O problema aqui se manifesta em três pontos: 1) a sexualidade ainda é um tabu no Brasil; 2) intenções religiosas se misturando com elaboração de legislação não devem ser permitidas pois o Estado — pasme! — é laico; 3) muitos parlamentares parecem não conhecer a Constituição Federal e seguem legislando em contradição ao que diz o texto de 88.

A Constituição Federal é explícita ao dispor que “é livre a expressão de atividade intelectual, artística, científica e de comunicação, independente de censura ou licença”. Mas o deputado estadual Rafael Prudente resolveu “interpretar” o que não é passível de interpretação mesmo que o constitucional neste caso não tenha deixado brechas para isso. “É fundamental diferenciarmos o que é uma expressão artística daquela em que o sexo explícito e as diversas formas de parafilia (pedofilia, sadomasoquismo, zoofilia, etc) são expostos, os quais se constituem em atos que ferem, que atentam contra valores arraigados da sociedade brasileira”, mugiu o deputado em sua proposta. São tantos níveis de ignorância apresentados no PL em questão que fica até difícil mensurar.

PL 1958/2018, da CLDF

Imagine o dia que o tal deputado do DF e seus colegas que embarcaram neste delírio descobrirem que a nudez está presente na arte desde seus primórdios, assim como o questionamento religioso. Não vou nem entrar em debate sobre essa ladainha de parafilia/zoofilia e outras coisas apontadas por Prudente porque ele mente com fins eleitorais usando termos específicos que sensibilizam fundamentalistas religiosos — isso dá muito voto, não é mesmo?

Em contrapartida, o deputado Fabio Felix (PSOL) apresentou um substitutivo que altera a estrutura do PL, reforçando a classificação indicativa em exposições e apresentações mas deixando claro que não deve existir intervenções no conteúdo artístico. O texto diz que “é livre a produção artística em exibições ou apresentações ao vivo, abertas ao público, tais como as circenses, teatrais, shows musicais, exposições e mostras de artes visuais, inclusive para exibir nudez e símbolos que identifiquem grupos religiosos, políticos ou sociais”.

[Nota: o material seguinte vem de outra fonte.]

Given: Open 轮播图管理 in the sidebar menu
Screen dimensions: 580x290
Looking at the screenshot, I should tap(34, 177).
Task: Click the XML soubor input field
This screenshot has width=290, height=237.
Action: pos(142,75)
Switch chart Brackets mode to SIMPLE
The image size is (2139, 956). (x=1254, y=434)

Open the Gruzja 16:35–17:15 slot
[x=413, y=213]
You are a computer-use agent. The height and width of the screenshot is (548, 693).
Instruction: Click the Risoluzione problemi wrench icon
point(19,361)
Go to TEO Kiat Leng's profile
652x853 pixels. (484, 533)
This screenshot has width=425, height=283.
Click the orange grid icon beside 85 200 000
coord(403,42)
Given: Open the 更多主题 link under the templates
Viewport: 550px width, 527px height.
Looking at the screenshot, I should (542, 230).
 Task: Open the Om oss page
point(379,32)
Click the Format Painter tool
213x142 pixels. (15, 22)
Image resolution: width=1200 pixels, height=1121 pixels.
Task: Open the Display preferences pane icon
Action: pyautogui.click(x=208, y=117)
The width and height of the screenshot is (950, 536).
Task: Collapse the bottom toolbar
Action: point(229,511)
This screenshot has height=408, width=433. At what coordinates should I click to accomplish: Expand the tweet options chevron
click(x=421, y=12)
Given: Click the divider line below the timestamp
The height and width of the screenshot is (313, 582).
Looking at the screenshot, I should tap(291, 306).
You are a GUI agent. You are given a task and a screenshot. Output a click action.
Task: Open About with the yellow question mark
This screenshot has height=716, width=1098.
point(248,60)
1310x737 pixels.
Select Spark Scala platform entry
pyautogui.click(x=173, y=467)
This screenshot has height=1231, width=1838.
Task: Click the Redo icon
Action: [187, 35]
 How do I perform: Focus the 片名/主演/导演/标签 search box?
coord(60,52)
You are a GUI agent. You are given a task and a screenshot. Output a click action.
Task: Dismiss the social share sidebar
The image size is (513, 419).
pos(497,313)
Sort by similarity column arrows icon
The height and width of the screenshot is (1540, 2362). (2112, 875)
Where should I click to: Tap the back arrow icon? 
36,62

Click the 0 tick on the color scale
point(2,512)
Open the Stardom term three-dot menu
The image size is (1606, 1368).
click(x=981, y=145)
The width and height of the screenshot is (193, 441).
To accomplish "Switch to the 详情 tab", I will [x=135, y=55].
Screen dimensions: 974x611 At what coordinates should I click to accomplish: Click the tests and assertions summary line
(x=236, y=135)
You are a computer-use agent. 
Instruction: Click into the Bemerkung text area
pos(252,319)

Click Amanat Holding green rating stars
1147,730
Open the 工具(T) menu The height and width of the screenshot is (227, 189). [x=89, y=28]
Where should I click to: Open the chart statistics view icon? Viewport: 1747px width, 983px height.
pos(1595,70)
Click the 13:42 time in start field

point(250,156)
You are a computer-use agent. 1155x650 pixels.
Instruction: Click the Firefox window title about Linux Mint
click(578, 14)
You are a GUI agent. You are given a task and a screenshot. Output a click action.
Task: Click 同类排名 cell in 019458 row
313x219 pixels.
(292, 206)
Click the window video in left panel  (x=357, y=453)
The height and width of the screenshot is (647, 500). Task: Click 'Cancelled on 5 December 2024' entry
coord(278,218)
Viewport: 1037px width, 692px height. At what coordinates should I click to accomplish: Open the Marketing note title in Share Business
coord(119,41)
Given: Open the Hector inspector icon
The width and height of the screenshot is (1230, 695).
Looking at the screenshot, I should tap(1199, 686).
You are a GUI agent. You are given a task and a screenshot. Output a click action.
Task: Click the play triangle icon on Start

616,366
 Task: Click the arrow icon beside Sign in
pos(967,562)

A OAB-DF se manifestou em ofício encaminhado à Rafael Prudente, que também é o presidente da Câmara Legislativa do DF, dizendo que “a autoridade para a iniciativa e o instrumento legal escolhidos não têm como prosperar, seja porque violam a Constituição Federal e tratados internacionais, seja também porque o que pretende coibir acaba por ter consequências confusas para o respeito a textos e representações religiosos, por não equacionar adequadamente o que é pornografia e o que é conteúdo religioso, e olvidar a relação que há entre um e outro na tradição (…) O projeto proíbe textos que violem símbolos religiosos ou exponham pornografia. A rigor, o projeto proíbe o Velho Testamento cristão e a Torá judaica”.

Qual seria o próximo passo dos parlamentares do DF que querem “proteger a família”? Proibir que brasilienses visitem a Capela Sistina? Impor que as pinturas Renascentistas sejam removidas dos livros de história? Retirar esculturas de museus? Censurar a própria História da Arte?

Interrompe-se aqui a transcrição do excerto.